Structural Properties Of Human Urine-Sourced Neutrophil Gelatinase Associated Lipocalin (Hungal)

Elevated levels of Neutrophil Gelatinase Associated Lipocalin (NGAL) in the urine have been established as a promising diagnostic indicator for acute kidney injury (AKI). Development of a quantitative diagnostic immunoassay for NGAL in urine prompts an understanding of the native protein analyte and its structural similarity to the selected recombinant protein used to calibrate the assay. Here we present findings from various analyses on the native human NGAL protein in urine (huNGAL). Chromatographic size‐fractionation of individual human urine specimens indicate that the predominant form of huNGAL is monomeric, although oligomeric forms are detected in some specimens. When observed, NGAL‐containing oligomers are shown to occur through inter‐protein disulfide linkage.
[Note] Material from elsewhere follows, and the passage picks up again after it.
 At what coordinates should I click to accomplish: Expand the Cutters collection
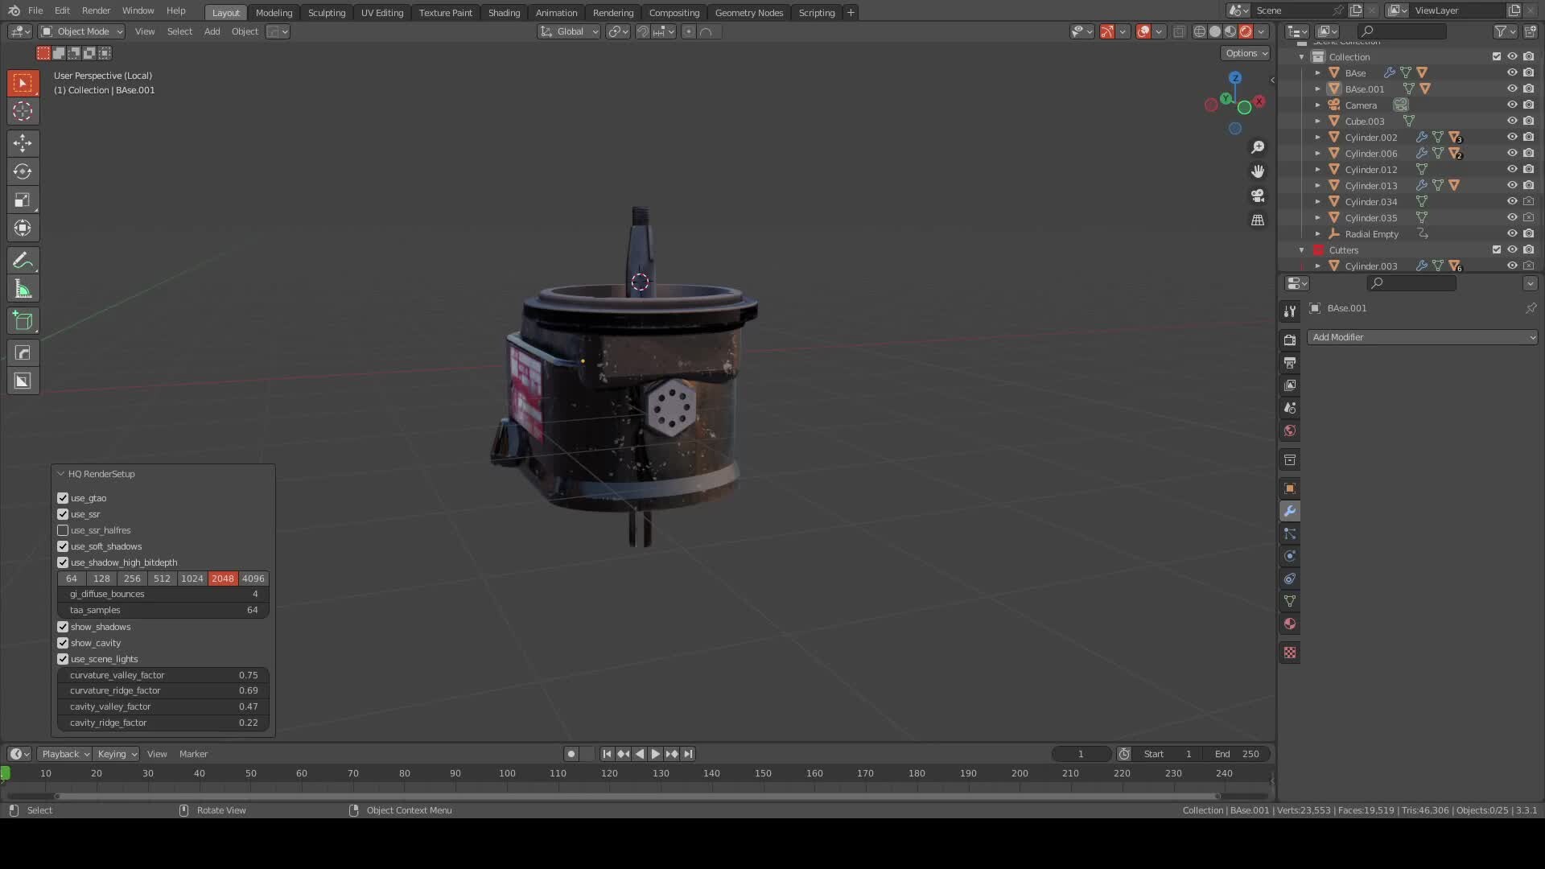pyautogui.click(x=1301, y=249)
An enriched huNGAL protein sample from a pool of urine specimens was analyzed by two‐dimensional electrophoresis (2DE) with Western Blotting to elucidate size and charge distribution of NGAL‐active isoforms. Although all identified huNGAL isoforms displayed molecular weights near the predicted intact polypeptide sequence, the charge distribution of the isoforms was surprisingly wide (pI 5.9‐9.1) given a theoretical pI of 9.0 for the native polypeptide. Structural properties of the enriched huNGAL are compared to those of the immunoassay calibrator protein as well as NGAL protein from other recombinant and native sources.